INSTRUCTIONS TO FOLLOW: Copy out exactly the lines from the one containing "Datenschutz (753, 1233)" to the last line of the records below, both included, and leave out any pictures.

INPUT DATA:
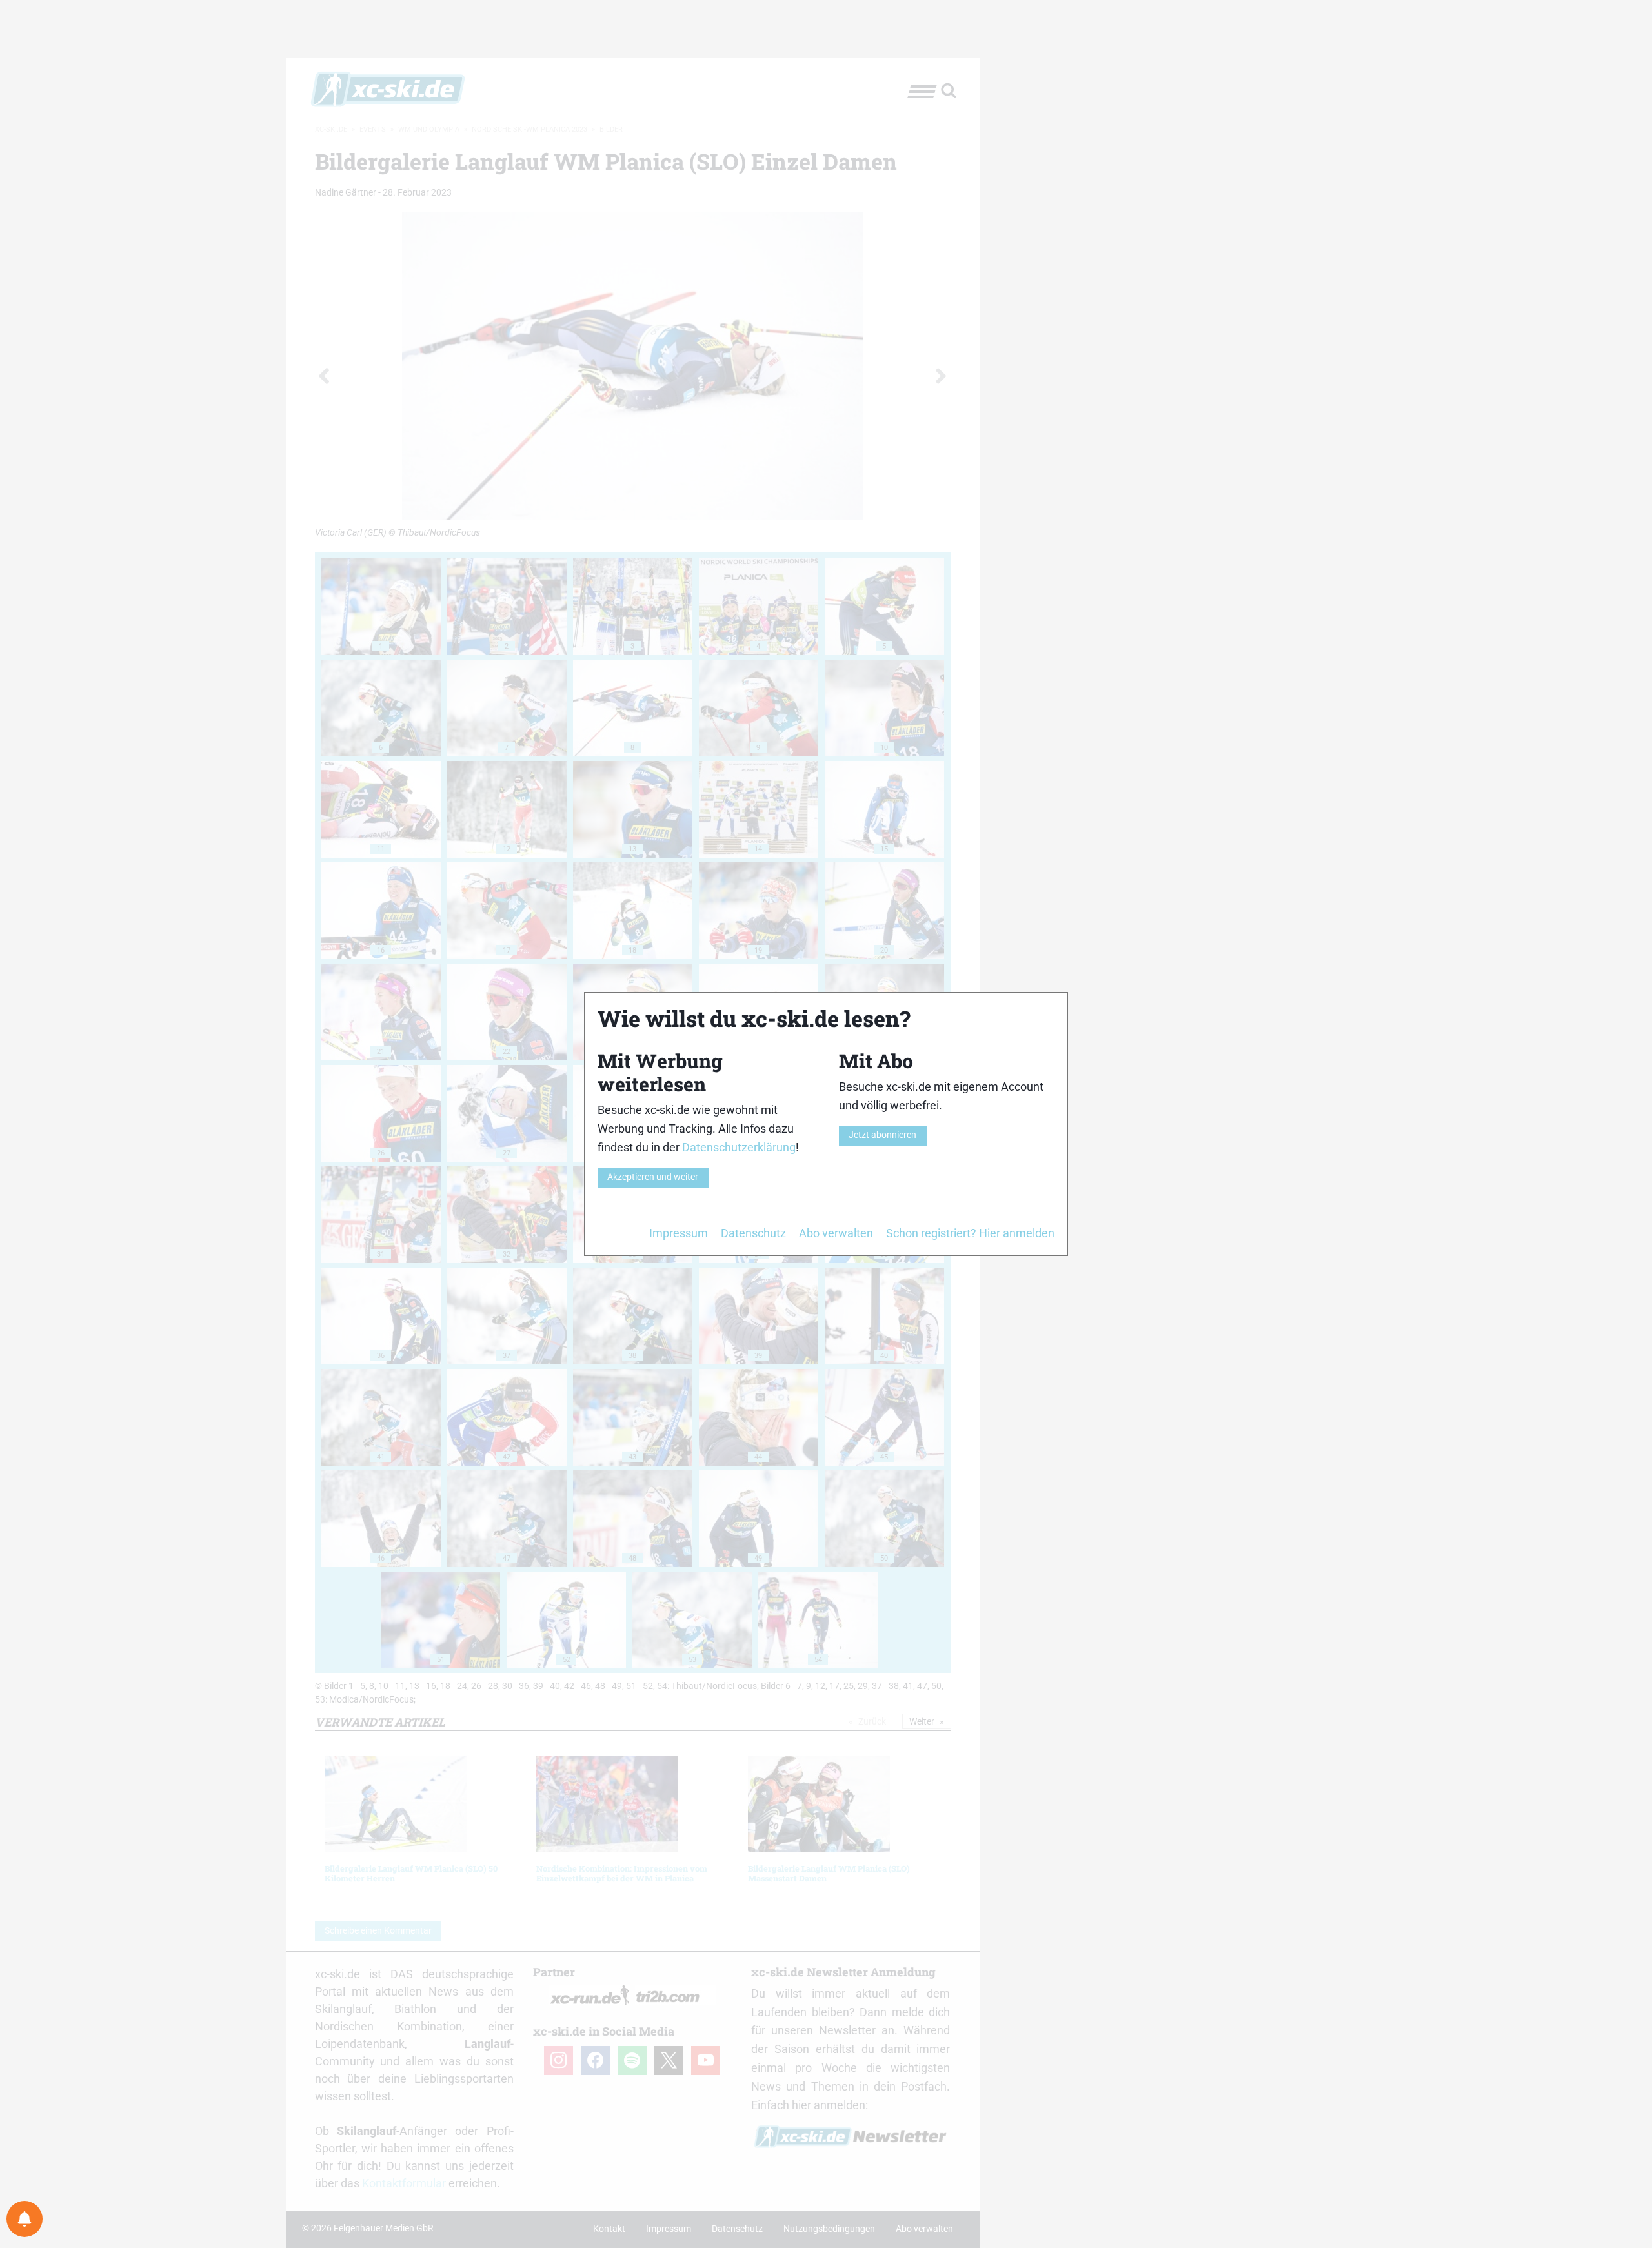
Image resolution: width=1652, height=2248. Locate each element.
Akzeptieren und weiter (652, 1176)
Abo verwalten (836, 1233)
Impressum (678, 1233)
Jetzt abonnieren (882, 1134)
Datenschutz (753, 1233)
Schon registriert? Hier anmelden (970, 1233)
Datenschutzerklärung (739, 1147)
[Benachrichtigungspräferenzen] (24, 2219)
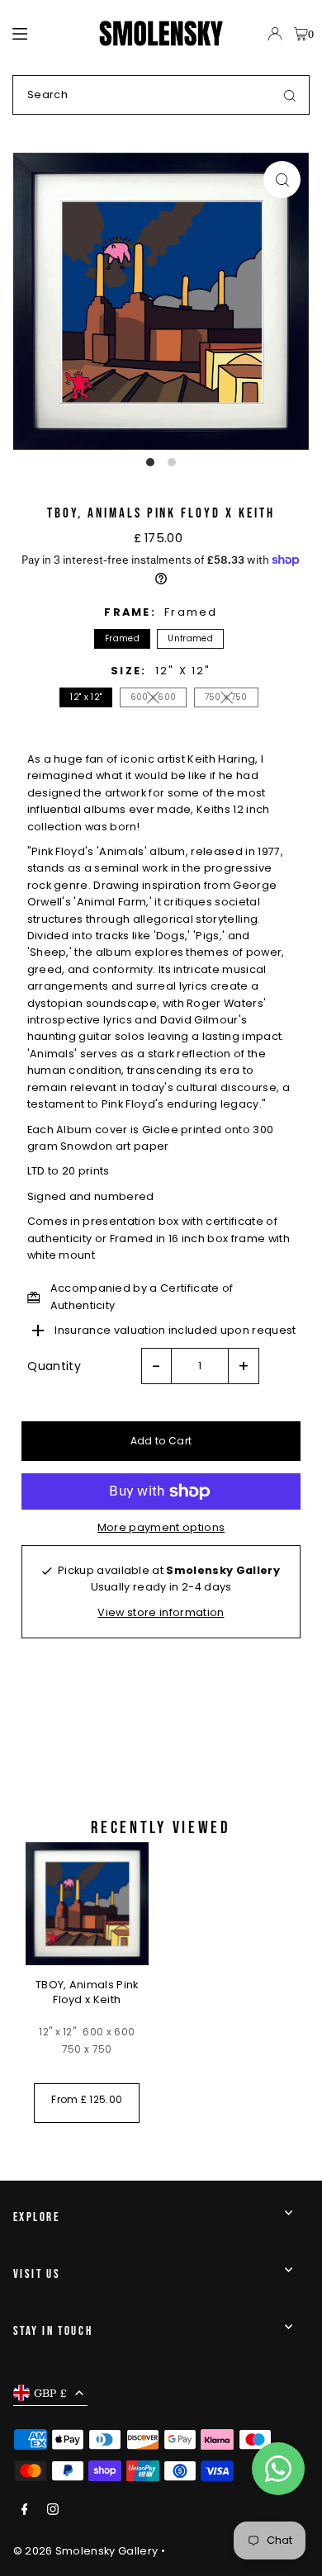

EXERCISE OUTPUT:
Datenschutz (753, 1233)
Schon registriert? Hier anmelden (970, 1233)
Datenschutzerklärung (739, 1147)
[Benachrichtigungspräferenzen] (24, 2219)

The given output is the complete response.